Ces derniers, une fois n’est pas coutume, ne furent pas en état de se vanter de leur statut de guerriers et de « durs à cuire », tant ils furent eux-mêmes au supplice à rendre tripes et boyaux, les traits livides et décomposés, sous les effets alternés du tangage et du roulis du navire. 
L’odyssée dura deux jours. Mon père eut au moins à se féliciter de ne pas être atteint de ce fichu mal de mer qui faisait des ravages parmi la garnison flottante, et d’avoir pu dormir, comme il se plaisait plus tard à le dire, comme un nourrisson ou un pacha, sur un gros sac de cordes. 
Puis ce fut l’arrivée à Alger, où le « Togghourt » accosta le 31 mai. La ville s’étageait en terrasses blanches sous un ciel d’azur éblouissant. Alger « la blanche », seuil de l’orient et marche pied du désert qui s’étendait plus au sud jusqu’aux montagnes mystérieuses du Hoggart, que peignit Pierre Benoît dans son « Atlantide ». 
On aurait certainement eu de la peine à concevoir, en découvrant cette belle ville méditerranéenne toute vibrante de ses activités quotidiennes sous la splendeur printanière, que le pays se trouvait à feu et à sang. 
Le théâtre des opérations se cantonnait pour l’heure à l’extérieur des grandes cités populeuses, et la «bataille d’Alger », qui jeta le chaos dans la ville pendant de longs mois, n’avait pas encore commencé. 
La guerre que connut mon père ne fut directement pas celle des combats et des attaques où beaucoup d’autres appelés furent précipités dans le bled où les montagnes de l’Aurès. 
Ce fut pourtant le danger permanent auquel on se trouve exposé en pays hostile ; une mine ou une bombe éclatant au passage d’un convoi, un pont saboté, un traquenard sordide où l’on vous retrouve égorgé au petit jour. 
Ce fut aussi le spectacle de la torture, horrible et odieusement routinière à force d’être quotidienne dans un climat de terreur, la vue des blessés et des morts, celle des villages écrasés sous les obus. 
Et puis cette insouciance des débuts que gagnent la crainte puis sans doute la peur, la peur d’être pris à son tour pour la prochaine cible aveugle.
Etait-ce là la rançon de la solidarité qui le liait à ses compagnons de la première heure? Une année passée en Algérie, dans cette guerre sordide et ce pays que chacun apprit si bien à détester, une année passée en Algérie d’où la conscience ne devait jamais revenir indemne pour personne. Un cas de conscience relève d'une question d'ordre moral, certains diront dans certaines circonstances, d'une question d'honneur. Et qui se sentirait assez enflé du sentiment de la moralité ou de l'honneur pour juger chez autrui d'un cas de conscience?

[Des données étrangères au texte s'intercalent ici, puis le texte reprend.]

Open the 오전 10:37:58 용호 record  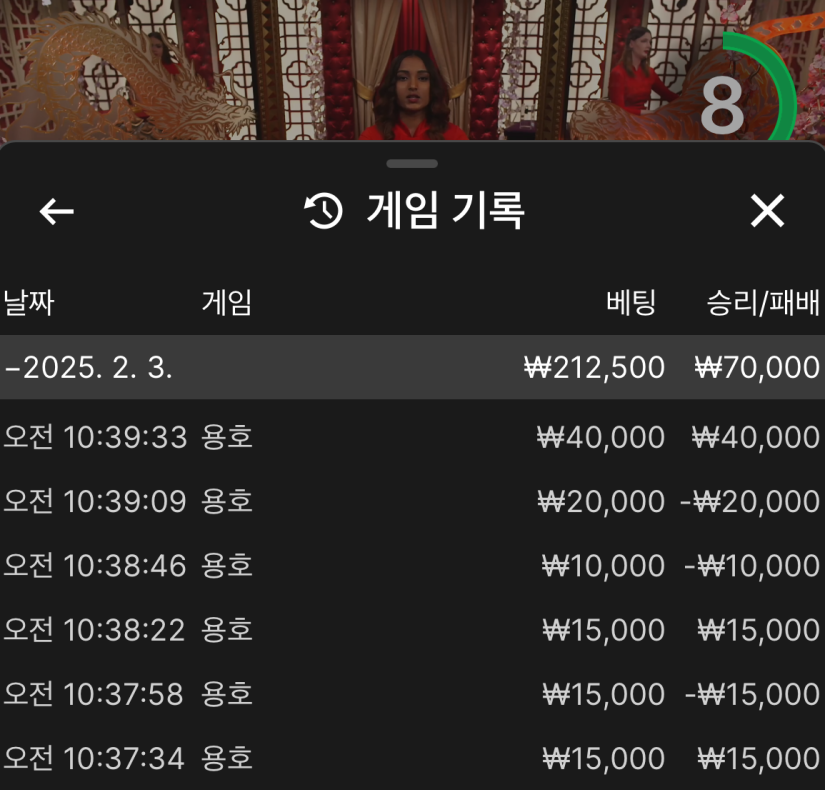click(411, 694)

Mon père évoquait fréquemment ses souvenirs d'Algérie, quand d'autres, sans doute plus durement affectés, restèrent leur vie durant muets comme des carpes. Je pense donc devoir effectuer ici le sauvetage de quelques parcelles de souvenirs, quelques miettes éparses qui tiennent au creux d’un mouchoir, de ces instantanés insignifiants issus de la trame de l’Histoire. Il s'agit de la retranscription de propos de mon père, des souvenirs de souvenirs en quelque sorte, certes lapidaires et évasifs et dépourvus de toute documentation,  mais qui, en dehors de quelque liant narratif, ne doivent absolument rien à mon imagination.

En Allemagne : 

Tableau 1 : J’étais affecté en avril 1955 au GCR 601 à Achern. Très belle région. C’est là que j’ai passé en juin mon permis de conduire les poids lourds. A l’époque l'armée française avait le statut d'armée d’occupation. Nous passions notre temps à sillonner le pays en camions et à débouler dans les centres villes pour des prises d’armes destinées à impressionner les populations. 

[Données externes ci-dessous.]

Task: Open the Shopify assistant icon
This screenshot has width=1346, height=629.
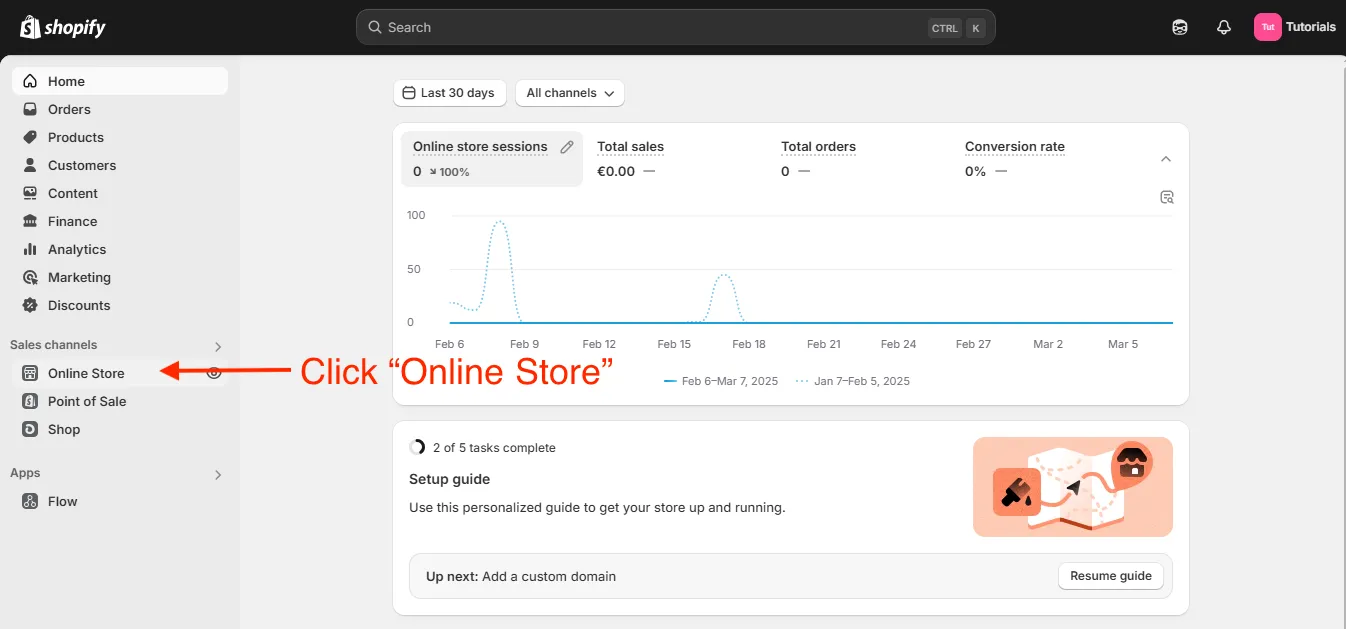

Je me souviens d’un dénommé Gouac’h, un grand type dégingandé à l’air indolent, qui avait le don, par son impassibilité, à faire sortir de ses gonds l’adjudant de compagnie auquel il reprenait ses barbarismes de langage. 

Tableau 2 : Le temps des cerises. 

C’était au printemps, toute la section était sortie pour une marche commando au grand air, dans la campagne badoise. Au beau milieu d’un chemin, le lieutenant crie : Halte ! et nous invite chaleureusement à grimper dans les cerisiers. C’est ainsi que notre troupe se retrouve buissonnant comme des collégiens, à s'empiffrer de cerises.

Tableau 3 : Les gaîtés du Régiment. 

En août 1955, je suis affecté à la 41ème Cie de QG à Baden-Baden. Je me trouvais au cœur de tout le centre de commandement des forces françaises en Allemagne. C’était une fourmilière d’officiers supérieurs et de généraux, si bien que les simples troufions que nous étions étaient tout simplement dispensés de les saluer réglementairement, car sans cela nous serions restés la main collée au calot du matin au soir. 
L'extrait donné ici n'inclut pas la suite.